Guest blog: Embracing technology to improve productivity and boost the economy - By Gerry Brennan, CEO of Cloudbooking - a UK based agile solutions provider.
/Whilst previous UK economic downturns have always seen a bounce back in economic growth following an initial dip in productivity, 2008’s financial crisis has been different. In the years since the last UK recession, productivity has remained low, in spite of the reduction in unemployment levels.
The UK economy has only grown 9.7 per cent since the downturn; only returning to its pre-recession size in quarter two 2013, making it the slowest recovery in terms of output since the 1920s.
Last year in particular, the UK slipped to the bottom of the table when it came to growth in its economy.
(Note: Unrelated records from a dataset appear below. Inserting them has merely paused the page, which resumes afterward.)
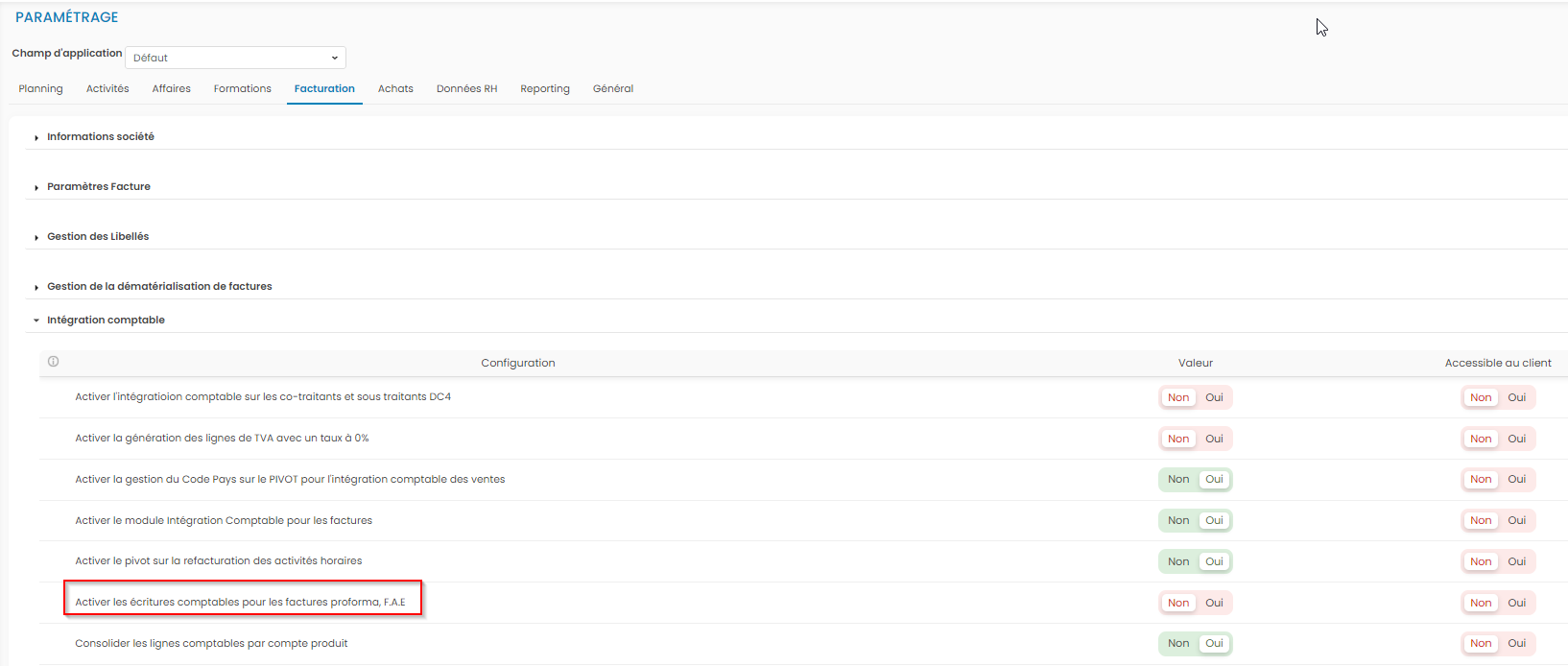Open the Champ d'application dropdown
The height and width of the screenshot is (666, 1568).
tap(235, 58)
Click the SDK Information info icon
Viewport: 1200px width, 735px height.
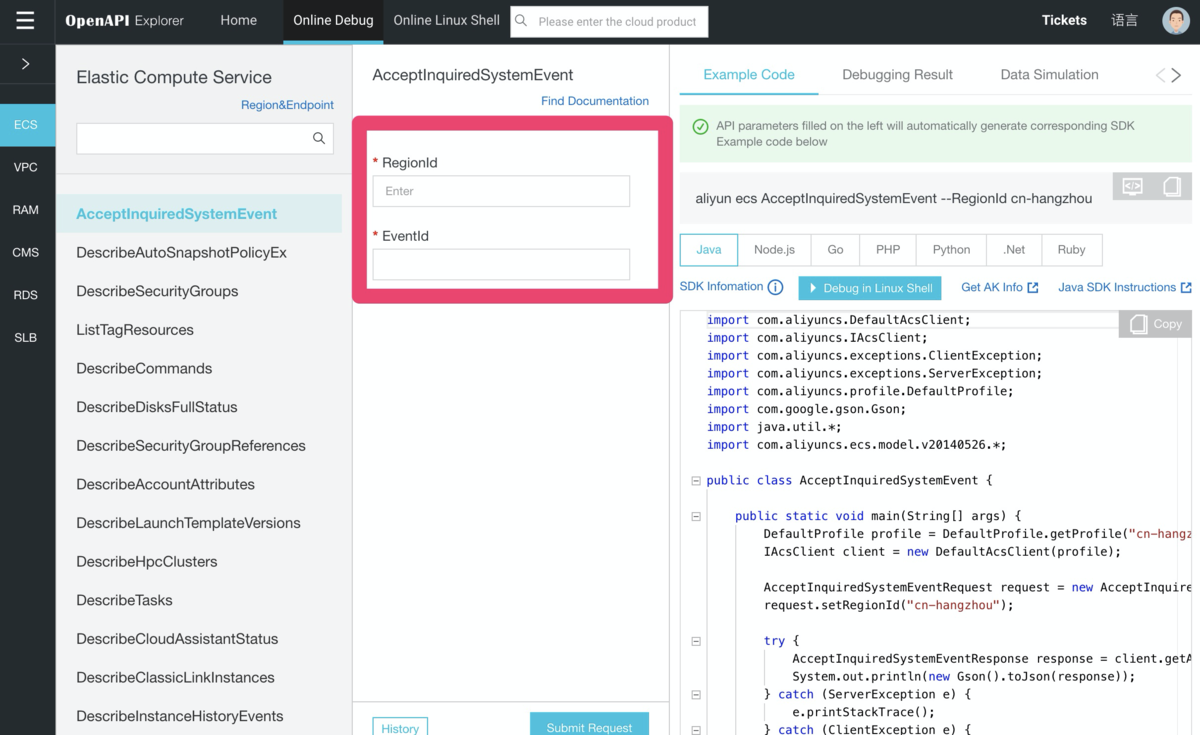coord(775,288)
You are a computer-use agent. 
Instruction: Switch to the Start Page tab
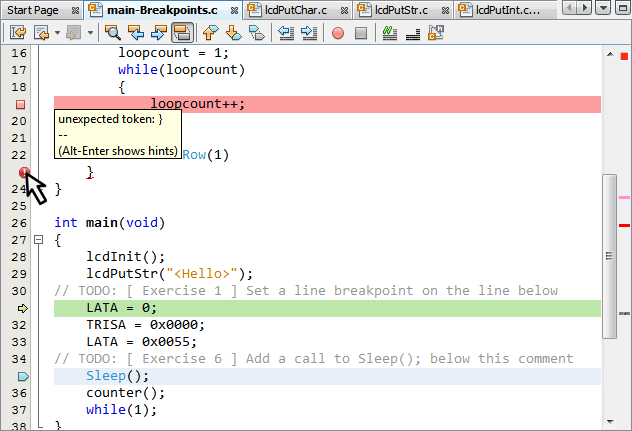[x=34, y=10]
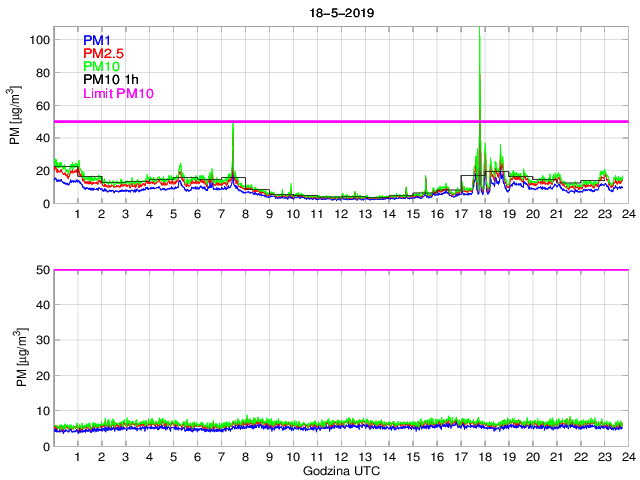Select the red PM2.5 legend entry
640x480 pixels.
point(105,53)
As other EU countries experienced growth, the UK saw a slowdown.
This is surprising, considering that the unemployment rates have dropped a staggering 4 per cent in the past four years; reaching a 40-year low of 4.3 per cent.
One would think that employment and productivity were correlated, however, this doesn’t appear to be the case at present. Whilst the Netherlands, Germany and the US, each of which have similar or better employment rates, all have a 30 per cent or greater advantage in the output generated for every hour worked.
Maybe this is because, the UK has shifted from achieving its growth from output underpinned by improved efficiency of its workforce, towards growth from just employing more workers employed for longer hours.
In my opinion, this is the wrong approach. My philosophy is: it’s not about having more people employed, it’s about getting the most out of the people you have. If your currency employees can achieve more in less time, then your productivity goes up and suddenly costs go down and you have more money to invest in other things, such as expanding your company. Additionally, if the UK raised its productivity by just one percentage point every year, within a decade it would add £240 billion to the size of the economy – the equivalent of £9,000 for every household in Britain, according to government calculations.
According to Dr Alexander Grous, at the London School of Economics (LSE): “Organisations need to embrace the tools to enable better ways of doing things, the appropriate technology, and a more flexible workforce, in order to unlock productivity”, he said in a report entitled “Unlocking the Power of Productivity”, written by the LSE and commissioned by telecoms giant Vodafone.
Embrace technology
The LSE says that business should focus on connectivity, collaboration and communication, and recommends: “Investing in technology and innovations can help your firm stay competitive, now and in the future.”
It appears that the UK government would agree. Business Secretary, Greg Clark said, in a government report on productivity: “The way we earn and live our lives as workers, citizens and consumers is being transformed by new technologies. The UK is well-placed to benefit from this new industrial revolution and we start from a position of significant strength. We have a thriving research and science base and are home to a wide range of innovative sectors, from advanced manufacturing and life sciences, to fintech and creative industries.
The LSE study states that SMEs with the biggest rise in productivity are more likely to adopt advanced technology and use it to drive innovation and productivity than their peers.
We’ve found that by making a few small changes and introducing agile working technology, productivity can be increased considerably. The Royal Borough of Kensington and Chelsea Council found that it was losing time and money because its employees were booking rooms or desks and then not showing up and not cancelling, meaning no one else could re-book that particular room or desk, so they asked for our help. So far, our WorkWell partnership has saved them 732 working hours in just one month, by making their room booking and desk booking processes more efficient.
Considering that space is at a premium in that part of London, with each desk costing approximately £10,000 per year – what we have achieved will not only increase productivity, but it’ll save them money in the long run.
Create an agile workforce
At Cloudbooking we all work remotely and always have done. This helps me to hire the best, most talented workforce, as I am not restricted by location. I find that by giving my colleagues flexibility to fit their job around their home life, it means that they’re more likely to be more focused at work and buy into what we’re trying to achieve. It’s also helped me to maintain a high level of staff retention, as people are genuinely happy in their roles. Don’t get me wrong, face-to-face is still important, and that’s why we now have an office in London, where we meet regularly to discuss strategy and development ideas.
It appears that we’re not the only ones benefitting from flexible working. According to the LSE report, which surveyed 8,000 companies in 10 countries on their flexible working practices, 61 per cent of respondents said their company’s profits increased; 83 per cent said their productivity increased and 58 per cent said their organisation’s reputation benefited as a result of flexible working practices being introduced. Additionally, more than two-thirds of workers who made use of smart working practices said that flexible working enabled them to work more intently.
“The ‘always on’ organisation is meeting the ‘always available’ digital generation, with potential benefits accruing to both if this union is managed appropriately,” says the LSE in its report.
It believes that this is already having a significant impact on how businesses adopt and use ICT. And that’s going to become even more marked as millennials move into senior management positions.
Therefore, it appears that managing employees well, giving them the option of working away from the office and equipping them with the technology they need to succeed, promotes job satisfaction and thereby raises productivity. It’s all about working smart in this day and age; achieving more in less hours!